Popular truckie watering hole destroyed by fire
OUTBACK Queensland's historic Grand Hotel, which was destroyed by fire on Friday night, had been a popular stop off for truck drivers.
For more than 90 years truckies would patronise the Grand Hotel in Hughenden on their trips along the 900km Flinders Highway between coastal Townsville and Mount Isa.
It had been a meeting place for others in the road transport industry - drovers, ringers, jackaroos, jillaroos, bosses and silvertails, stock agents, ringers, preachers, and many of other occupations had enjoyed a night at the Grand.
Numerous big business deals were done there over a cold beer and a genuine outback meal.
Hughenden is 388km from Townsville and some old-timers even had photos of horses and drays outside the hotel in its early years.
The hotel was constructed in 1910, opened two years later and closed for business in 2004.
It was purchased by the Flinders Shire Council and remained a landmark.
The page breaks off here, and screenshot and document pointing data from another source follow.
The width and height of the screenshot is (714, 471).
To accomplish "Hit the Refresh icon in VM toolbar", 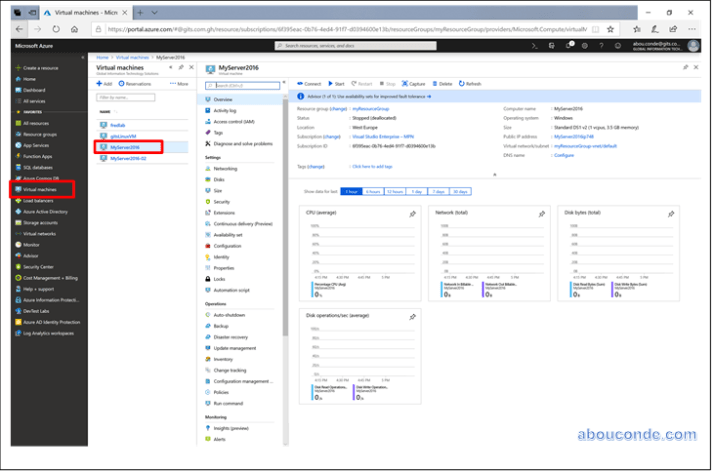I will click(460, 84).
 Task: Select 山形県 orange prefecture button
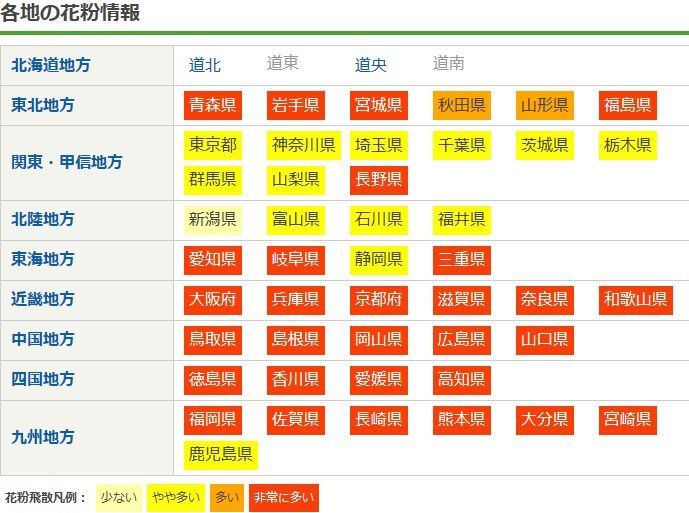click(544, 105)
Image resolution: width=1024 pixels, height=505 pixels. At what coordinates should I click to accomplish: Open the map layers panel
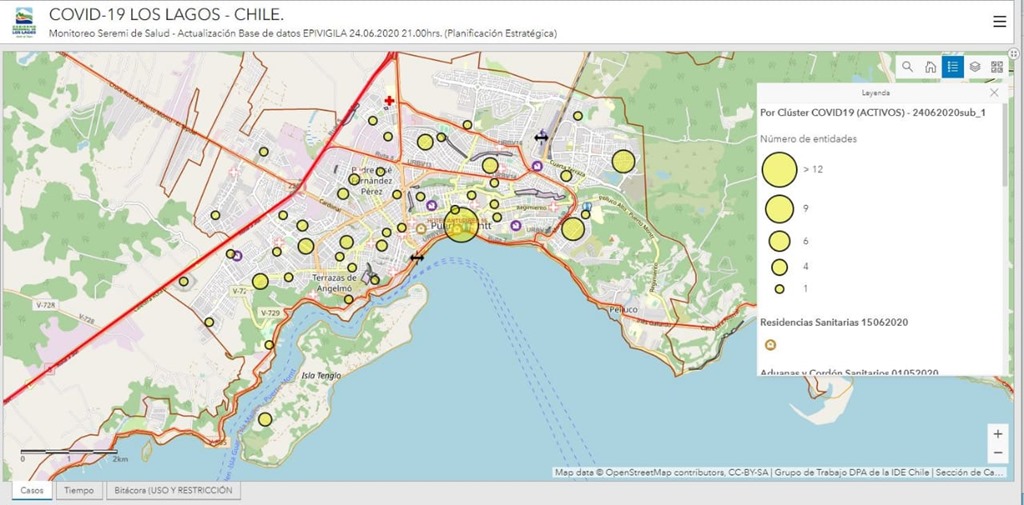[x=975, y=67]
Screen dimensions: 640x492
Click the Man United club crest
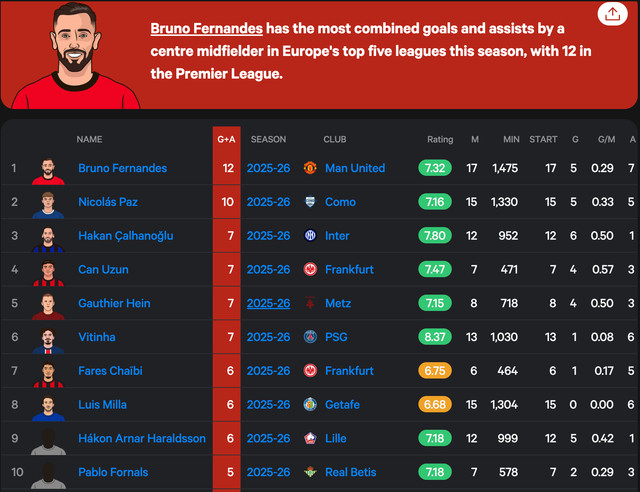tap(310, 168)
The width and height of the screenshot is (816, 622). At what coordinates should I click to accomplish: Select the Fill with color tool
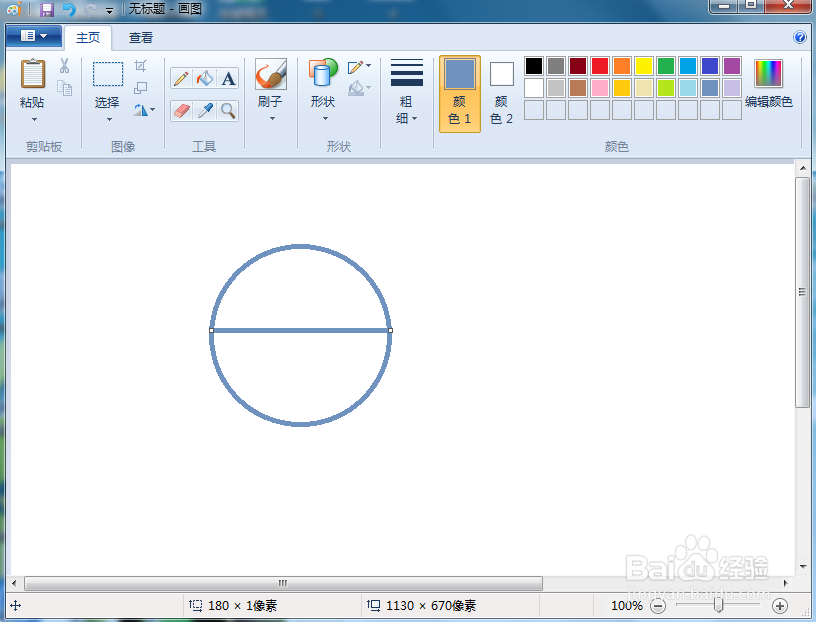point(205,78)
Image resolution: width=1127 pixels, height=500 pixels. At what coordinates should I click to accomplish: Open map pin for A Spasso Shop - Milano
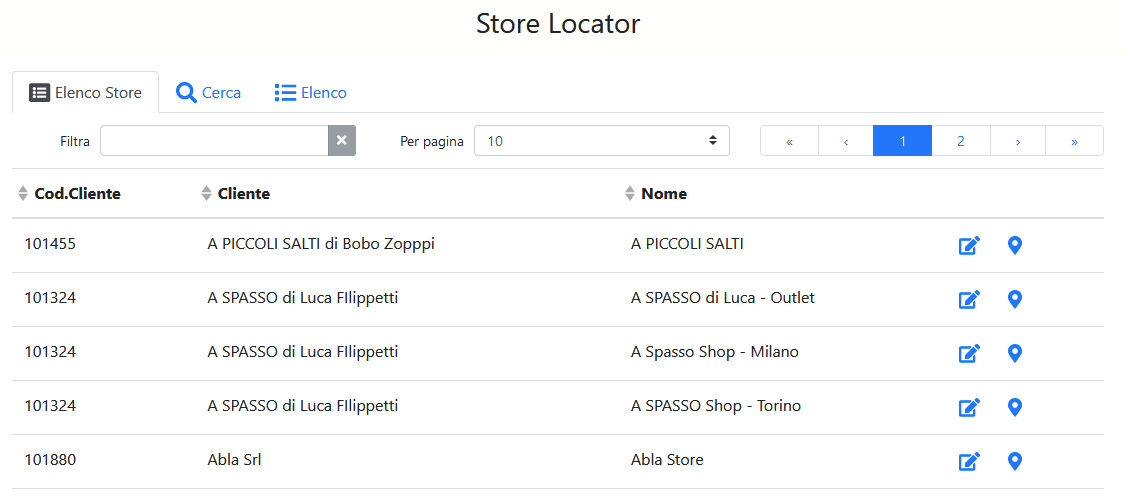(1014, 354)

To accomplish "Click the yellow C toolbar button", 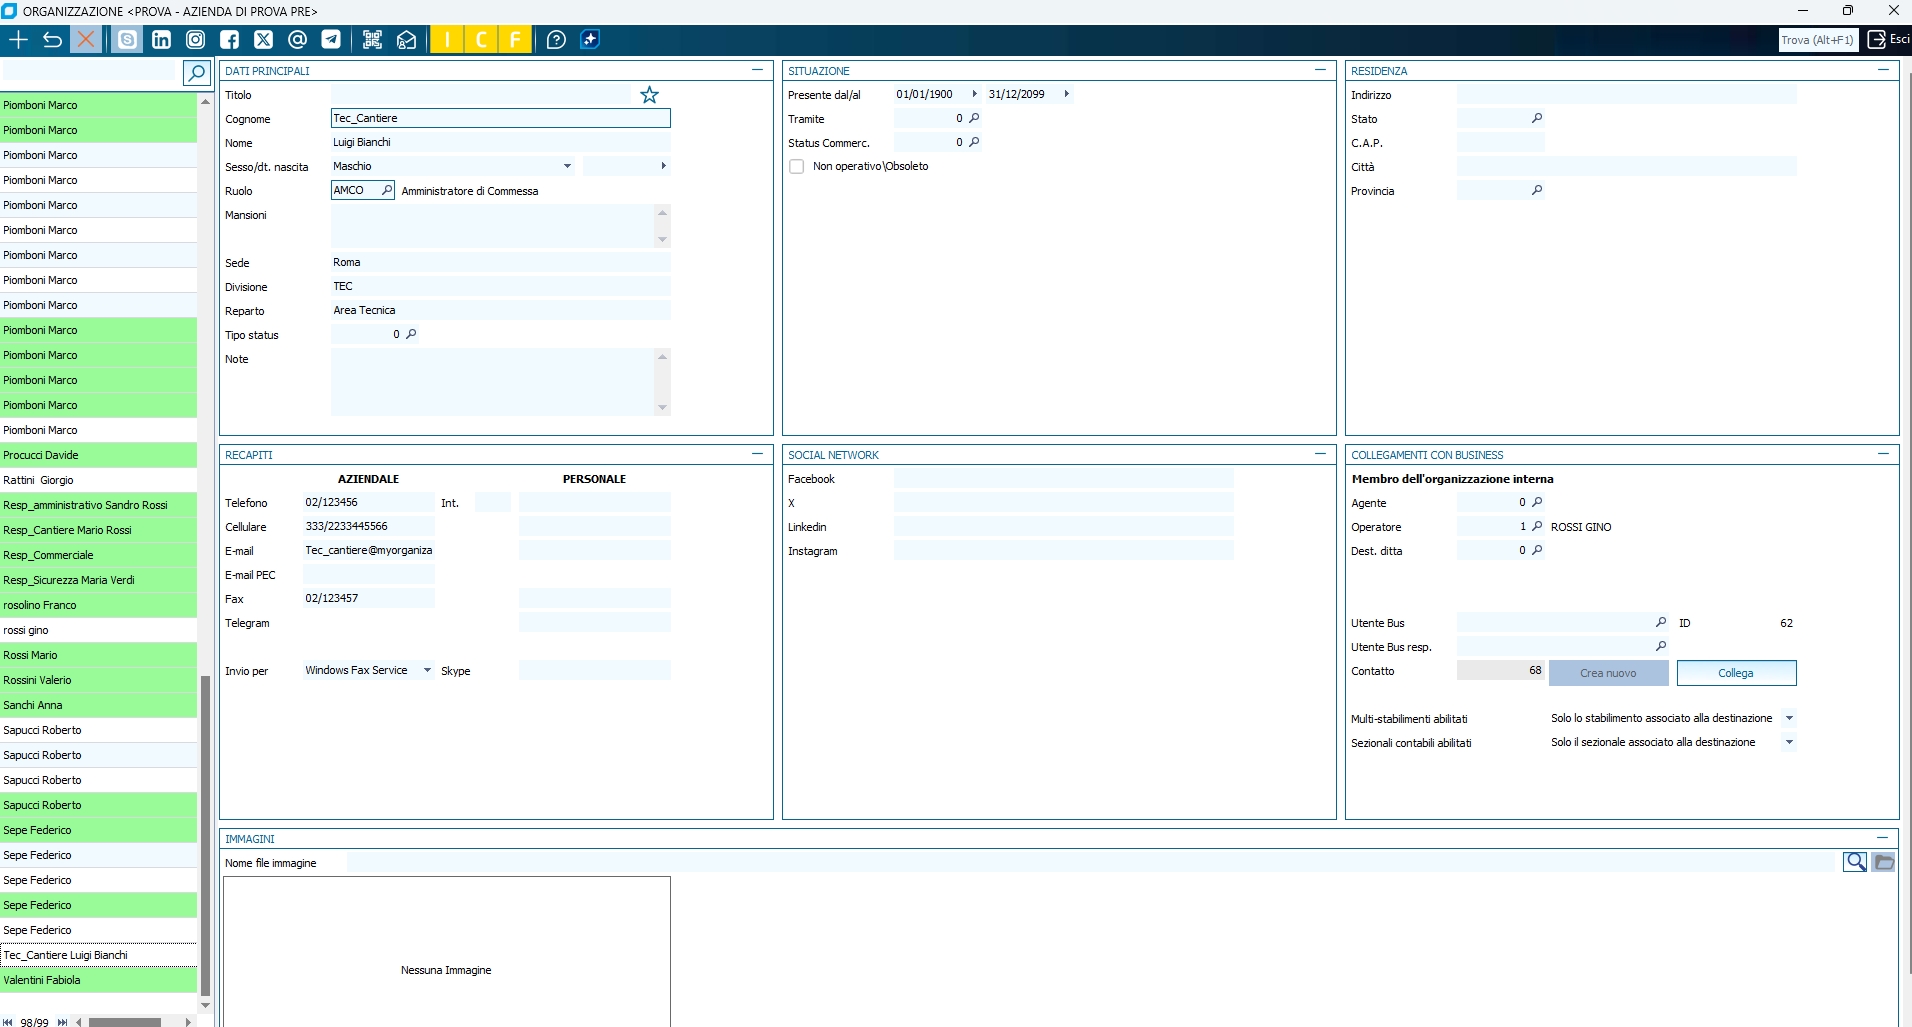I will tap(481, 40).
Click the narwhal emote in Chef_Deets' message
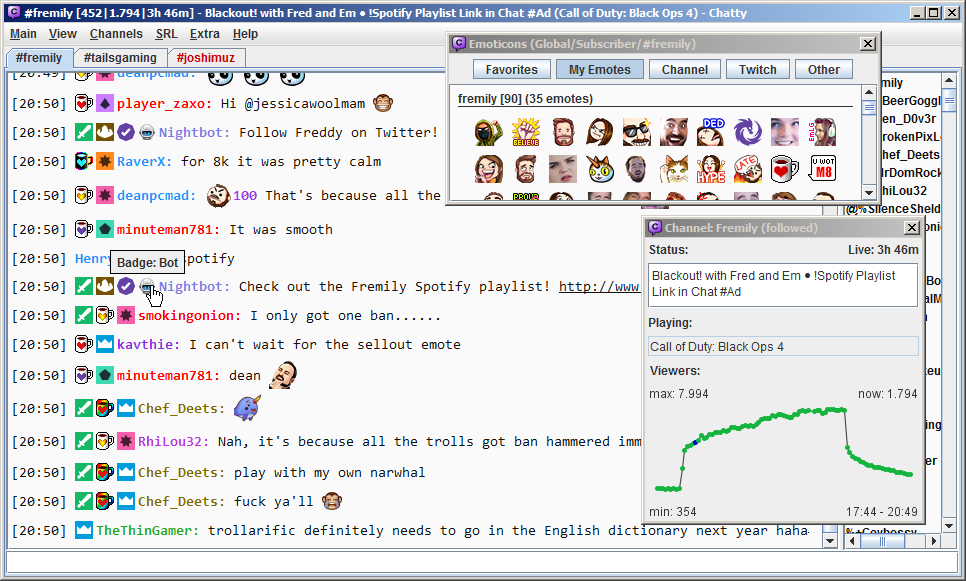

Outside the hotel was the replica of a Muttaburrasaurus dinosaur that was photographed by visitors from around the world.
The replica survived the fire with some minor damage.
Police issued a statement early the next day after the tragedy advising an investigation into the fire was underway.
"Emergency services were called to a hotel on Gray Street at 9.30 pm following reports that the building was on fire. On arrival, the hotel was well alight, and the building was destroyed as a result of the fire.
Damage was also sustained to a house next door to the hotel and to a business across the road.
Police have guarded the scene overnight and specialist officers will attend the site today to continue to investigate the cause of the fire,” the statement said.
I was sent several pics of the blaze by a Hughenden resident who said all nearby buildings had been evacuated.
The Grand Hotel was listed in the Queensland Heritage Register in 2007 and was a fine example of a two-storey timer watering hole once common in rural towns.
It was built in a time of growth with Hughenden being an important service centre with supplies delivered there and far beyond by railway and trucks.
"I don't think there was much our boys could do about it.”
A Queensland Fire and Emergency Services spokeswoman said the pub was abandoned and there were no reports of anyone being injured in the fire.
She said two crews were able to bring the fire under control shortly before 10.30pm, containing it to the single building.
Late in working life the Grand became famous around Australia and even in many overseas countries for a unique "bra bar”.
Second-hand women's bras and knickers left by backpackers from around the world were auctioned for charity when it closed due to the prohibitive cost of meeting fire safety requirements.
When the pub closed its doors on July 31, 2004 the bras and knickers were auctioned.
I covered that memorable night and had more than the odd amber fluid with some truckies and others.
The reason for the closure was because of the high costs of upgrading the wooden two storey wooden structure due to meet fire safety standards.
That was a reality facing many old hotels in the outback because of the fire safety standards, which have been looked at closely by the Government since a fire, which claimed many lives at a Childers Backpackers building in June 2000.
Contributors to the bra bar over a five year period had been hundreds of female backpackers and Australian visitors.
Women from places as far away as the USA, the UK, Japan, Scandinavia, South Africa, Germany, Holland, France, South America and many other countries - as well as Australian visitors - had taken off their bras and knickers and left them hanging on the wall at one end of the public bar.
"We have had hundreds of backpackers over the years who have left their bras and pants here to be part of the collection,” co-publican Mr Coles said at the time.
The bra bar featured in articles around the world and the other co-publican Marilyn Arnett said she did many Aussie radio interviews on the day of the closure.
"I did 12 radio interviews from as far away as Perth and all around Australia. It was amazing,” she said.
Ironically funds raised from the underwear auction went to the Hughenden Fire Brigade to help fire-fighters attend the State Fire fighting Championships and several thousand dollars was raised.
Then there was a pizza-eating contest with contestants being shearers, ringers, business people and normal residents turned up to see the auction.
"All of the bras and undies were in good condition and ready to wear,” Mick said.
Another fixture at the Grand Hotel was the famous red armchair situated on the top verandah.
Many truckies will have wonderful memories of their visits to the Grand Hotel where you could enjoy country friendship and camaraderie.
It may be gone but won't be forgotten.